Would the Kremlin dare to carry out, or bless, such an audacious scheme—murder by nuclear isotope, in a major Western capital, against a British citizen? An indignant Kremlin said no. Yet the notion of Russian state responsibility could not be easily put to rest. There was the law that Putin had approved just four months before Litvinenko’s death, granting the president authority to sanction the assassination of an enemy outside the nation’s borders. And there was the matter of Russia’s unrivaled access to polonium-210. Ninety-seven percent of the world’s commercial supply came from a single state-controlled nuclear reactor 450 miles southeast of Moscow, in a shipbuilding town called Avangard. The reactor complex was well secured, but it could not be ruled out as the source of the radiation that killed Litvinenko.

Britain sent investigators to Moscow and asked to interview Lugovoi, Kovtun, and other Russians. In response, the Kremlin said it was conducting its own investigation and asked to question one hundred people in London, including exiled oligarch Boris Berezovsky and other Russian dissidents. It was a transparent effort to turn the tables on Britain. Critics said Putin seemed to regard the murder as a public relations problem rather than a matter of criminal justice, and they appeared to be right. If, as Moscow suggested, London exiles were truly culpable, why did Russia not aggressively cooperate with Scotland Yard? It was an opportunity to prove once and for all that the West was providing safe haven to unsavory characters who did not deserve anyone’s protection. But Putin’s statements and actions made it appear he had little real interest in absolving Russia of outside suspicion.

Britain was in a predicament. The evidence plainly implicated both Lugovoi and Kovtun. But would the British request the pair’s extradition from Russia, triggering a judicial process that could lead to courtroom accusations against senior Kremlin officials? Putin himself, the sovereign president of a much-valued country, might become entangled in the drama. Were the British prepared for this to balloon into an international incident? I had my doubts. The British conducted much business with Russia—BP, the United Kingdom’s biggest company, was heavily invested there—and had a less-than-vigorous history of taking diplomatic risks. It was more of a go-along, get-along country.

Yet I was proved wrong. Six months after Litvinenko’s death, the United Kingdom said it would charge Lugovoi with murder, and it officially requested his extradition. Putin refused, saying that the Russian constitution prevented sending citizens abroad for trial. He said that the Britons should present their evidence to Moscow prosecutors and allow the Russian judicial system to decide the case. Britain regarded his offer as an effort to thwart justice, which seemed a correct assumption to me.

The case went nowhere. Rather, it turned into a diplomatic fracas: Britain expelled four Russian diplomats, and Moscow responded by ordering the closure of two British cultural offices in Russia, and expelling British diplomats.

Meanwhile, Lugovoi was treated as a Russian hero. In December 2007, he won election to the Russian parliament, and he was often cheered as he traveled around the country.

The foreigner who gained the closest access to Lugovoi was Mark Franchetti, the British journalist who seemed always to end up at the center of the news. After a series of interviews with Lugovoi, Franchetti aligned himself with Oleg Gordievsky and Nick Priest’s relatively benign view of the accused multi-millionaire’s culpability.

“Lugovoi has often asked me if I think he killed Litvinenko,” Franchetti wrote. “I confronted him with the theory, which I support, that he did murder but is not a cold-blooded killer. I told him I think he was recruited by Russia’s secret service but was tricked and used without his full knowledge. He did not flinch. He again voiced his innocence, and agreed he was framed, but by MI5,” meaning the domestic British intelligence service.

__Information shown__.
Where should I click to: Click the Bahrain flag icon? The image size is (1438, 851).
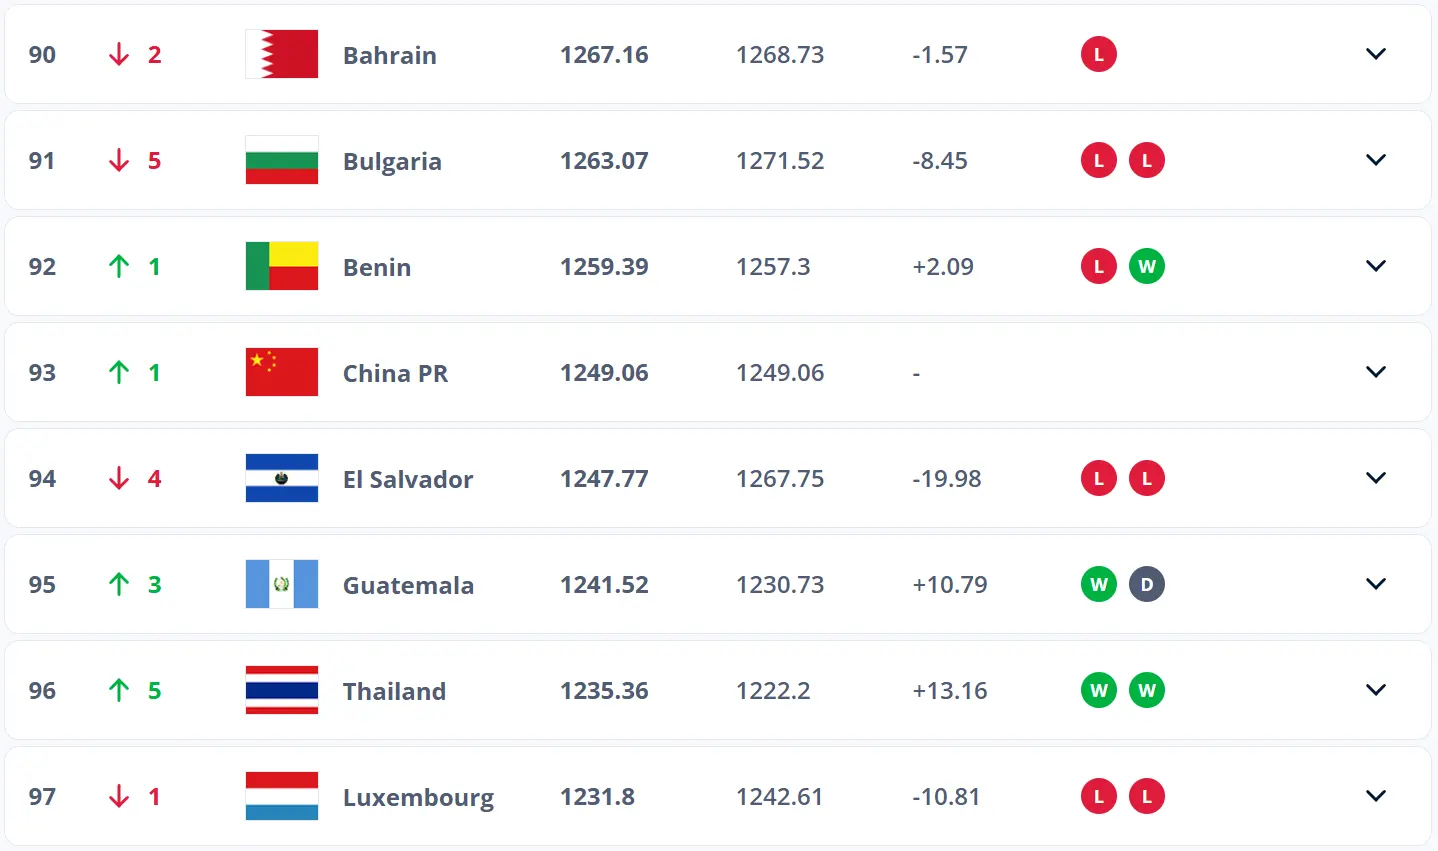tap(282, 54)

__Work item__. In the excerpt on the Litvinenko case, why did the narrator doubt that Britain would seek the extradition of Lugovoi and Kovtun? Answer in one to three sentences.

__Response to this task__. Britain did a great deal of business with Russia, and BP, its biggest company, was heavily invested there. Britain also had a less-than-vigorous history of taking diplomatic risks, so the narrator saw it as a go-along, get-along country unlikely to let the case become an international incident.